#### [To do]
Gather every line in the records below that contains the word "gear".

Records from a dataset
--*--
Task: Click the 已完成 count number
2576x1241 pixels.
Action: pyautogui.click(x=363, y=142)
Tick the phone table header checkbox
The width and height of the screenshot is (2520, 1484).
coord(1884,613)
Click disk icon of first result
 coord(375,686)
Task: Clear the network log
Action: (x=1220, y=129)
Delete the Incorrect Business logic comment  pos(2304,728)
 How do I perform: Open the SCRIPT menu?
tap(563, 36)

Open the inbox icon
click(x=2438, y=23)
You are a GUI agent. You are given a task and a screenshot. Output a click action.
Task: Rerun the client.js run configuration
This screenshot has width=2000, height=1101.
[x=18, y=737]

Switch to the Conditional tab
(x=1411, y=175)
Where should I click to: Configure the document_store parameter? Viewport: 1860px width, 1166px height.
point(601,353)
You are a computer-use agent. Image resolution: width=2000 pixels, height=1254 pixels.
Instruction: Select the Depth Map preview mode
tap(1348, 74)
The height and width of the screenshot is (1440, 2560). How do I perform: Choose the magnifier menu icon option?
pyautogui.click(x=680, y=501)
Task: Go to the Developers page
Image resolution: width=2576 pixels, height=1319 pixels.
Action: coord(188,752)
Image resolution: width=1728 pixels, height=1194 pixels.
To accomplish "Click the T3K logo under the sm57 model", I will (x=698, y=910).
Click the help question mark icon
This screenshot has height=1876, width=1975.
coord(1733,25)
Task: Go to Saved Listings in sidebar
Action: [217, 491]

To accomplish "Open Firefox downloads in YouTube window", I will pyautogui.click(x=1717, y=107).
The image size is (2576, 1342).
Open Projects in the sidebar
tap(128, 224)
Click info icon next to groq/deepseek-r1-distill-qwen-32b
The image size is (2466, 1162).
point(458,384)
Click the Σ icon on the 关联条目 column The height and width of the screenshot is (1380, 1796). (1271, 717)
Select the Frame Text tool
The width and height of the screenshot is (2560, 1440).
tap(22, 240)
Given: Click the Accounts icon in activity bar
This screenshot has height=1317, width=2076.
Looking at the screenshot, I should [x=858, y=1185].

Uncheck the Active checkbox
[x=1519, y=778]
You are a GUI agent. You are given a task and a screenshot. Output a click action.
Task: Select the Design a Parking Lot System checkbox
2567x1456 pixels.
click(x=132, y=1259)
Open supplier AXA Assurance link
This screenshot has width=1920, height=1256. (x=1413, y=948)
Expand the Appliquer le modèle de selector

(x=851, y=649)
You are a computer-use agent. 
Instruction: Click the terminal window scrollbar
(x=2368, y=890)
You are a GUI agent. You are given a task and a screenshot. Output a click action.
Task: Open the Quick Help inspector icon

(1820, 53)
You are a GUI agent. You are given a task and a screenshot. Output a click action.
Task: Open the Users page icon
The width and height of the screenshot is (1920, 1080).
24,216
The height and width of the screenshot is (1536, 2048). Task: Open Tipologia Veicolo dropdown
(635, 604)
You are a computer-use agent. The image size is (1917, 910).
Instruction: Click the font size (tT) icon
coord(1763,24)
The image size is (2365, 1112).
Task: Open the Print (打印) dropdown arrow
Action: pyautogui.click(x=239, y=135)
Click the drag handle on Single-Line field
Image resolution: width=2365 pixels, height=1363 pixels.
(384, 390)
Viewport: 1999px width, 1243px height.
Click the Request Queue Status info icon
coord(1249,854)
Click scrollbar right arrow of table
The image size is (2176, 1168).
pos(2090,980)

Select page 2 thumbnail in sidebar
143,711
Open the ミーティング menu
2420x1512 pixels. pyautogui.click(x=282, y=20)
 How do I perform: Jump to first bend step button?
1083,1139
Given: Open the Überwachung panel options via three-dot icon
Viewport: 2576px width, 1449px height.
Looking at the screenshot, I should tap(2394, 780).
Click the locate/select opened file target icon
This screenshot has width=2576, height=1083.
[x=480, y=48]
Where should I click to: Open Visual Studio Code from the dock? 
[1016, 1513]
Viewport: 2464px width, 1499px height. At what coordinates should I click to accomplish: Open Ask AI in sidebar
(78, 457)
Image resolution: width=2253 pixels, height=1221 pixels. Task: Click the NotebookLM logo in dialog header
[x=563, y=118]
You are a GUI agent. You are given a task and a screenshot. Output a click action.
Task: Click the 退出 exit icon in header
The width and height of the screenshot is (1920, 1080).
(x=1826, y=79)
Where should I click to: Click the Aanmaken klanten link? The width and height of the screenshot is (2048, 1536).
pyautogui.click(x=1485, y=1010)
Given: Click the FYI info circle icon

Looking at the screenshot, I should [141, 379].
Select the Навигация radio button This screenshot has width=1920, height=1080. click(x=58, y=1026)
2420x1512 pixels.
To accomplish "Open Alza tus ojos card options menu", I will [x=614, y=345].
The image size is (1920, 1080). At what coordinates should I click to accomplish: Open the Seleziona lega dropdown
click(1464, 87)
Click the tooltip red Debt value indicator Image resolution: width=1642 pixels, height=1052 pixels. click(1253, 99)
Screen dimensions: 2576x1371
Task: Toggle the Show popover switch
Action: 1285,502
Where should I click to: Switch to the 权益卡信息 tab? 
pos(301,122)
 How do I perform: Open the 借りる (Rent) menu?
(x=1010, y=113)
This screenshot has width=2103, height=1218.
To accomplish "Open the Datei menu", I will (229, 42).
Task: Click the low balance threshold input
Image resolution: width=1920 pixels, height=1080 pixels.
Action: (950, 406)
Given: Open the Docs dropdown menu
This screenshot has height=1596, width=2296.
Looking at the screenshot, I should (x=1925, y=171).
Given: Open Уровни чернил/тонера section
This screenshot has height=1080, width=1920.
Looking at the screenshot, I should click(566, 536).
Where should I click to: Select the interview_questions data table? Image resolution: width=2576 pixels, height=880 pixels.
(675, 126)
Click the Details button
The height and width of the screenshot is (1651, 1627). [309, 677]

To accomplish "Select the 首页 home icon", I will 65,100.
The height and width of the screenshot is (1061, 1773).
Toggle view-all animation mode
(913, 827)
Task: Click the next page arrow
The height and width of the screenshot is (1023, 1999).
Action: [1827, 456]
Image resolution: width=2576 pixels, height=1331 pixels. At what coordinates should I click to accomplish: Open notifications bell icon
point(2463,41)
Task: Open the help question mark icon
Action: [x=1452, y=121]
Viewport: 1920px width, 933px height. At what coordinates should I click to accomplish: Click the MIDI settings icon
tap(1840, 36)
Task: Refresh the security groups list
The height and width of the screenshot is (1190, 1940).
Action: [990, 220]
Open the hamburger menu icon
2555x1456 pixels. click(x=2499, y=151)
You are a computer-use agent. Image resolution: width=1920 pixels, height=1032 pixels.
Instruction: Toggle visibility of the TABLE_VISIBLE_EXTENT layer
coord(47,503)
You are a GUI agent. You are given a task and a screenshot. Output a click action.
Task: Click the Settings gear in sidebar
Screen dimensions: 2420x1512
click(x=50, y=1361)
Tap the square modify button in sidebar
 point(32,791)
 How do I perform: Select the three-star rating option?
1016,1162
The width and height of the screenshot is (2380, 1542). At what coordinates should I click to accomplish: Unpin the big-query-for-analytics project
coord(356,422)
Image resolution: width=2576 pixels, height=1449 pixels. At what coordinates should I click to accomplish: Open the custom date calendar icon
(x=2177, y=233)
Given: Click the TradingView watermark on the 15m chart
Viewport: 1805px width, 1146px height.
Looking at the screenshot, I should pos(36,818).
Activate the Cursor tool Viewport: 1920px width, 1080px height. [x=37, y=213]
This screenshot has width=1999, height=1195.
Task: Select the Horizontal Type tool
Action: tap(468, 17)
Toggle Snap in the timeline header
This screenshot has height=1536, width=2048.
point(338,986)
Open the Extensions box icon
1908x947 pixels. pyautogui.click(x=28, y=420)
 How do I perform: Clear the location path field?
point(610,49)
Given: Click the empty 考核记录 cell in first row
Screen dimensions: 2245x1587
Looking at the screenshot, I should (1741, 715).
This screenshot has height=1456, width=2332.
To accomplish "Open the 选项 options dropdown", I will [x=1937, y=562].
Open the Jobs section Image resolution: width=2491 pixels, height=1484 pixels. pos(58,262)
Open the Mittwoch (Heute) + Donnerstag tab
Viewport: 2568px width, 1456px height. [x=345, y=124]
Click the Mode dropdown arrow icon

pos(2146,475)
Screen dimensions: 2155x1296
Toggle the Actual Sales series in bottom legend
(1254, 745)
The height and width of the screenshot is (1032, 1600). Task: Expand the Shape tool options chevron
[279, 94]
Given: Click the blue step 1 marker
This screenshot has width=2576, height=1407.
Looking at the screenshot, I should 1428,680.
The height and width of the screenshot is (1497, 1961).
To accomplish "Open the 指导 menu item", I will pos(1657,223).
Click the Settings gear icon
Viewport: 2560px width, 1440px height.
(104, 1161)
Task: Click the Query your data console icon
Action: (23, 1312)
--*--
#### [Solution below]
Task: Click the Settings gear in sidebar
Click the Settings gear icon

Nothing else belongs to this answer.